• **Exercise goal**
Pictures excluded, reproduce exactly the lines below from the one with "Click the curve peak right of the y-axis" through the one with "The width and height of the screenshot is (1080, 656).", both included.

• **Listed entries**

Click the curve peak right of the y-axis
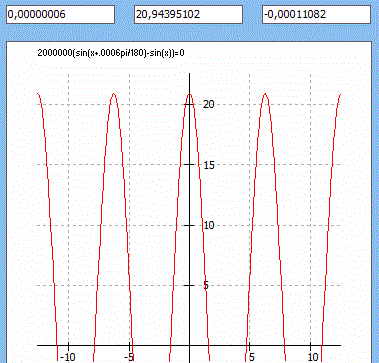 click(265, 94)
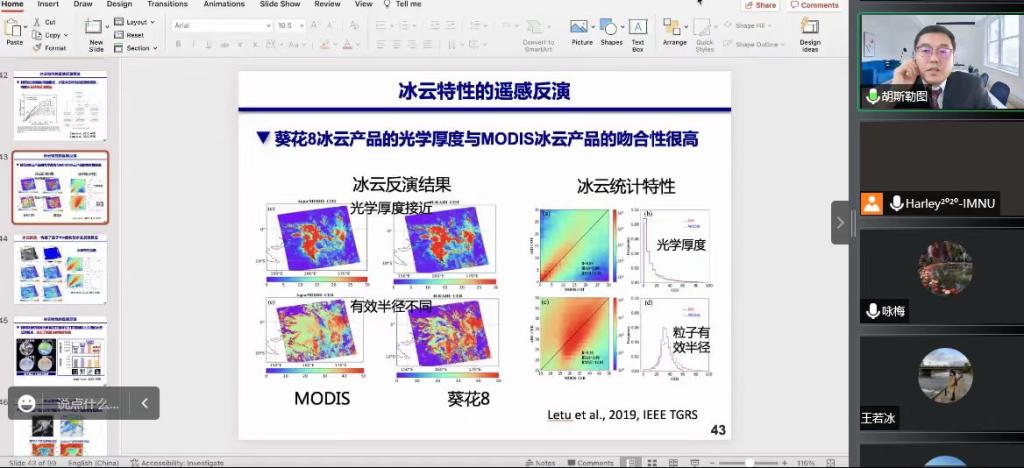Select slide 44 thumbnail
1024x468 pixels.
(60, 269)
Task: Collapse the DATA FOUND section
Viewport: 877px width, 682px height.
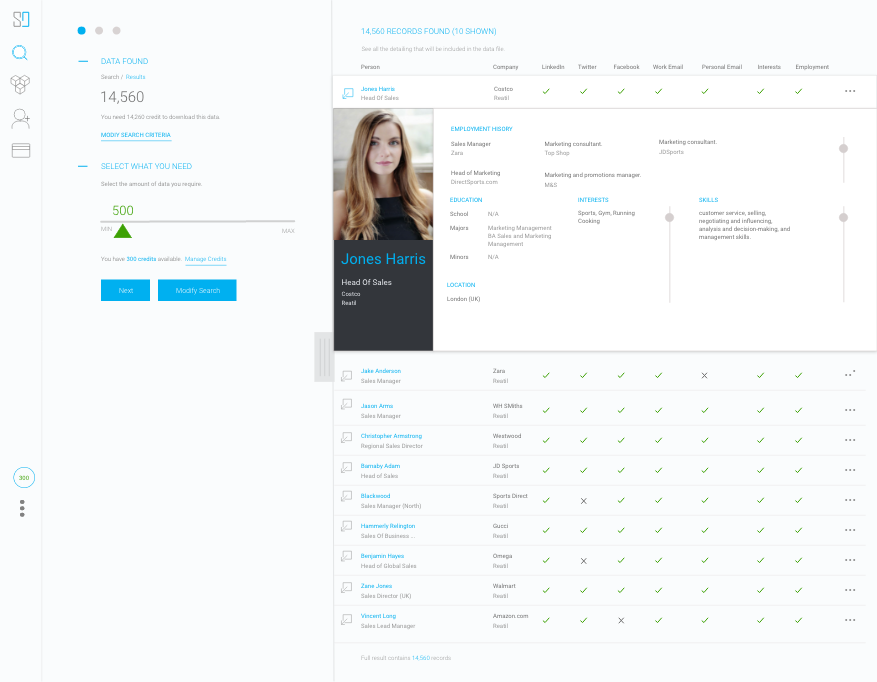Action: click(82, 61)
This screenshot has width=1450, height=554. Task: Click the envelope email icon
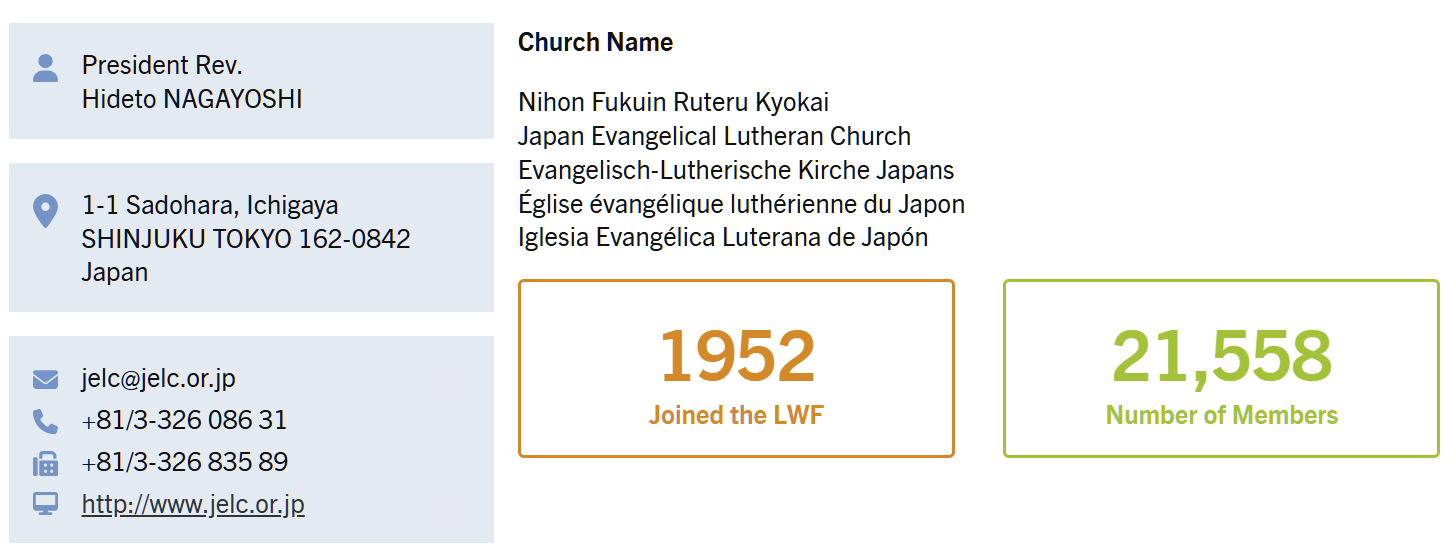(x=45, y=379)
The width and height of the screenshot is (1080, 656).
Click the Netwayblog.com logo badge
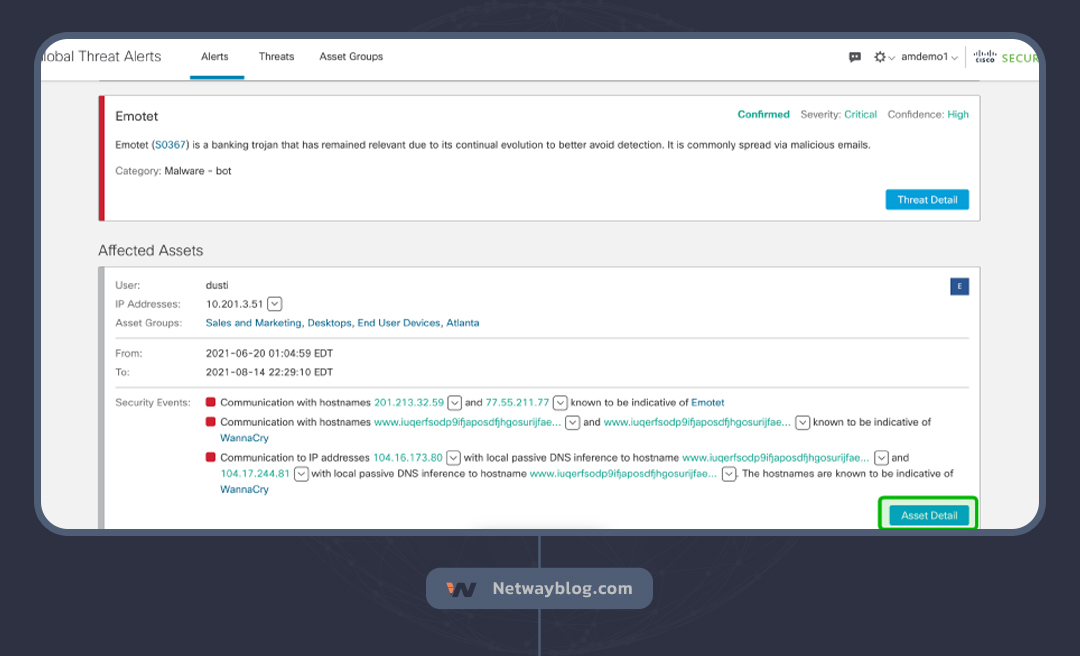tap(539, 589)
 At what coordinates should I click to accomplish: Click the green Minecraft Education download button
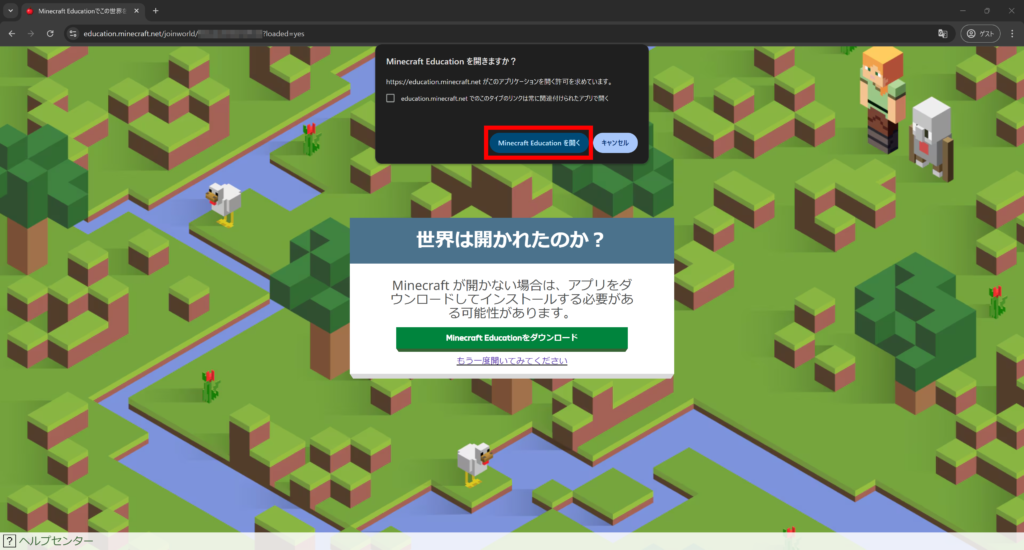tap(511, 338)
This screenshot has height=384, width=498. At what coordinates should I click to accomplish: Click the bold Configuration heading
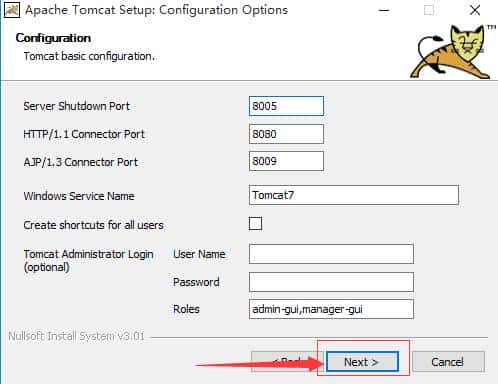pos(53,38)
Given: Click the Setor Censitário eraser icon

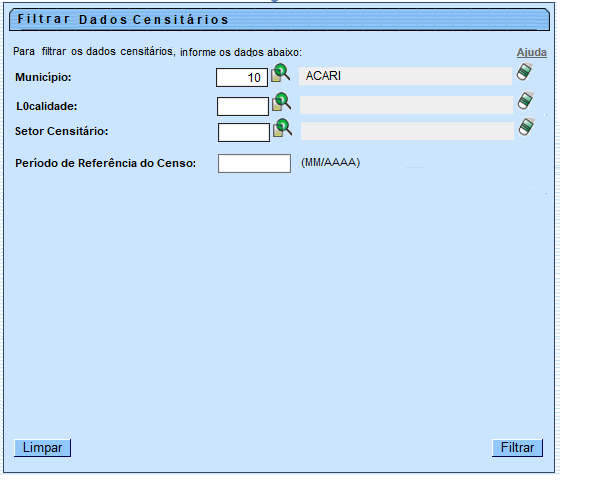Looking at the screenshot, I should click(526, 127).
...
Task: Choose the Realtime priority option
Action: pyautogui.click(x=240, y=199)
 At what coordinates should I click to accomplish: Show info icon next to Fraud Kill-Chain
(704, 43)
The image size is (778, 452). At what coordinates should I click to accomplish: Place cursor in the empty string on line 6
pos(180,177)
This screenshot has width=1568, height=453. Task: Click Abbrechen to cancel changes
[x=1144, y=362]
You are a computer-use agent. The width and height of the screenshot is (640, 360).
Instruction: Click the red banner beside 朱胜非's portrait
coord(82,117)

• **Result for this exercise**
Click the curve peak right of the y-axis
 click(265, 94)
Select slide 44 thumbnail
1024x468 pixels.
(60, 269)
Task: Collapse the DATA FOUND section
Viewport: 877px width, 682px height.
Action: click(82, 61)
This screenshot has width=1450, height=554. Task: Click the envelope email icon
(x=45, y=379)
The width and height of the screenshot is (1080, 656).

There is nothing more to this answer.